I've started studying maximum likelihood estimation for regression. What I am trying to do is to understand the process step by step. That is how I've structured the material I've read:
The population regression model is $Y=f(x)+ε$, where $f(x)$ depends on parameters $θ_1,θ_2,…,θ_k$;
Let’s assume that the error term ε is a vector of i.i.d. RVs with the pdf $g(ε)$, $0$ mean $(E(ε)=E(Y-f(x))=E(y│x)-E(y│x)=0)$ and unknown variance $σ^2$ [for instance $ε$~$N(0,σ^2)$];
The pdf of $Y$ ($Y=y|x$) is $g(Y)$, which is the same as $g(ε)$ because $Y$ is linearly dependent on $ε$. The only difference is the mean: $0$ for $g(ε)$ and $f(x)$ for $g(Y)$;
From the general population a sample consisting of $n$ pairs of $(y_i;x_i)$ is collected;
Using MLE, we want to find estimates of $θ_1,θ_2,…,θ_k$ i.e. $\hatθ_1,\hatθ_2,…,\hatθ_k$ and the estimate of $σ^2$ i.e. $\hatσ^2$.
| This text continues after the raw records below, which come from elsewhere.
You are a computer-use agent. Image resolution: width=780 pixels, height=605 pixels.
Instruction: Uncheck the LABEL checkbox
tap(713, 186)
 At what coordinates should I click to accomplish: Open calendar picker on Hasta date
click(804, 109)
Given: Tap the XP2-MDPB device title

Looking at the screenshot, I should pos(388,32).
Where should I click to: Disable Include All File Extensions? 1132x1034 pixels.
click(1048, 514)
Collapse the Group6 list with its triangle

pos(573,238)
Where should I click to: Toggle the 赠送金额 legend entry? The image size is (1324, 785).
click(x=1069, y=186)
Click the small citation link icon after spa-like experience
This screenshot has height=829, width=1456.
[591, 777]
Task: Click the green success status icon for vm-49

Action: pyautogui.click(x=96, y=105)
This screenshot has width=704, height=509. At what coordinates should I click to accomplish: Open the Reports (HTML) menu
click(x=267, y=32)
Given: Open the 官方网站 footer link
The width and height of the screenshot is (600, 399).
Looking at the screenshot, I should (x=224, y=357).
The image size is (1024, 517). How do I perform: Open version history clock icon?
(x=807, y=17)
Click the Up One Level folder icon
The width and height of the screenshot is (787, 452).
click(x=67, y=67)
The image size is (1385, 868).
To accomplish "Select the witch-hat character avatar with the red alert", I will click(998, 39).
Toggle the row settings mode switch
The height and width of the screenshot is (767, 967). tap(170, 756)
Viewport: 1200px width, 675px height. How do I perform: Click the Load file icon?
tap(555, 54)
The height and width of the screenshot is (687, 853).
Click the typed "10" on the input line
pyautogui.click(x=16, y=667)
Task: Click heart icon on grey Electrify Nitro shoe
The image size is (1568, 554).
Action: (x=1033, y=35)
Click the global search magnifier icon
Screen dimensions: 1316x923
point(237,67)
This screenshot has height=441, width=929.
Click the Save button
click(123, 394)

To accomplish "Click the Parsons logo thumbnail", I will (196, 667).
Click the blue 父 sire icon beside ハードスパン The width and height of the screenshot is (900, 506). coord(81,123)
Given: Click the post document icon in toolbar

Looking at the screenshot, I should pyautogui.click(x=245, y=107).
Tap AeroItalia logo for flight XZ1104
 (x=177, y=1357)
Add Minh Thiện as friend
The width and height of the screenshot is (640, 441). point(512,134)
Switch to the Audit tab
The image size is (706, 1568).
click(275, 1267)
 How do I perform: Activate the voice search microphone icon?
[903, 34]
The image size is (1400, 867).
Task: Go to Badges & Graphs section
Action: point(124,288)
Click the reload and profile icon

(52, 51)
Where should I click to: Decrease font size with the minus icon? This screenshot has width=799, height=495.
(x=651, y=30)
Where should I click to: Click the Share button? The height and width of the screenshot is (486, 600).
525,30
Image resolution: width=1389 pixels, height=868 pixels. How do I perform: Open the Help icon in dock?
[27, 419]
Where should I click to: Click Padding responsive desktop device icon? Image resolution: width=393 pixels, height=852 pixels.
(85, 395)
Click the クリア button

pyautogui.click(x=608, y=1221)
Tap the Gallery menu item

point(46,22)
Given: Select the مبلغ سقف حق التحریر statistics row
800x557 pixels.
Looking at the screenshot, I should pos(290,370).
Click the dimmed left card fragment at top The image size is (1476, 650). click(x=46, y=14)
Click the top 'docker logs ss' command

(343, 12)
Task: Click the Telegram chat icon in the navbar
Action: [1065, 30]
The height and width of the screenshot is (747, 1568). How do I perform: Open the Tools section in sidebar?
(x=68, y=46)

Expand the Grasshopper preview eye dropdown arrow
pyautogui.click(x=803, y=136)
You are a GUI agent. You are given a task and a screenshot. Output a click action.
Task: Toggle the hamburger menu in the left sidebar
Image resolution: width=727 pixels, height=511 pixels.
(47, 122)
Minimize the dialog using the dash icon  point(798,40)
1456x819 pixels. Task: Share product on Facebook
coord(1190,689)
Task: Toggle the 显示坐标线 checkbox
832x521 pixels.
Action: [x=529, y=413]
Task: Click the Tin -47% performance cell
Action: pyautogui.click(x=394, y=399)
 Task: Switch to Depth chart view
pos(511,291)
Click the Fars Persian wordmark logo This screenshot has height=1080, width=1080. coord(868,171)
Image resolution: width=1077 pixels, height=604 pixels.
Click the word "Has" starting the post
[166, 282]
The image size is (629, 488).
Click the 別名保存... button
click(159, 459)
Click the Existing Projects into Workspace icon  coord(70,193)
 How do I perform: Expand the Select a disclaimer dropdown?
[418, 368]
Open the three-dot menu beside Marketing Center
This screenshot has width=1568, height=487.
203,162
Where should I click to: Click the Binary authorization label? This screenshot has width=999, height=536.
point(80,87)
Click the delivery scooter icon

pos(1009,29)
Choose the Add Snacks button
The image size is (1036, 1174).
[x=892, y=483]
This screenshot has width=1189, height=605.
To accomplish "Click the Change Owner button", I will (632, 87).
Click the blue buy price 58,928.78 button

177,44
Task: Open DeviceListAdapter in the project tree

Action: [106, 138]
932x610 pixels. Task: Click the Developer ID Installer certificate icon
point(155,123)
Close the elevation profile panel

$$L(y_i;θ,σ^2 )=\prod\limits_{i=1}^{n} g(y_i) \tag{1}$$
Now, let`s assume that $ε$~$N(0,σ^2)$, which means that $Y$~$N(f(x),σ^2)$. Thus, the pdf of $y_i$ should be:
$$g(y_i)=\frac{1}{σ\sqrt{2π}}e\left(\frac{-(y_i-f(x_i))^2}{2σ^2}\right)\tag{2}$$
Following that, we can rewrite the MLE function $(1)$:
$$L(y_i;θ,σ^2) = \prod\limits_{i=1}^{n} \frac{1}{σ\sqrt{2π}}e\left(\frac{-(y_i-f(x_i))^2}{2σ^2}\right) =$$ $$ = \left(\frac{1}{σ\sqrt{2π}}\right)^n e\left(-\frac{1}{2σ^2} \sum\limits_{i=1}^{n} (y_i-f(x_i))^2\right) \tag{3}$$
$$ln L(y_i;θ,σ^2) = -\frac{n}{2}lnσ^2 -\frac{n}{2}ln\sqrt{2π} - \frac{1}{2σ^2} \sum\limits_{i=1}^{n} (y_i-f(x_i))^2 \tag{4}$$
If the $σ^2$ is fixed, $ln L(y_i;θ,σ^2)$ can be maximised by minimising $\sum\limits_{i=1}^{n} (y_i-f(x_i))^2$. After finding $\hatθ_1,\hatθ_2,…,\hatθ_k$, we can get the estimate of $f(x)$, namely $f\hat(x_i)$, and find the estimate of $ε$: $\hatε_i=y_i-f\hat(x_i)$.
I would appreciate if you could check whether I made any mistakes. For some reasons, I am particularly worried about using population parameters in the bullets $1-3$ and then switching to sample parameters in the bullets $4-5$.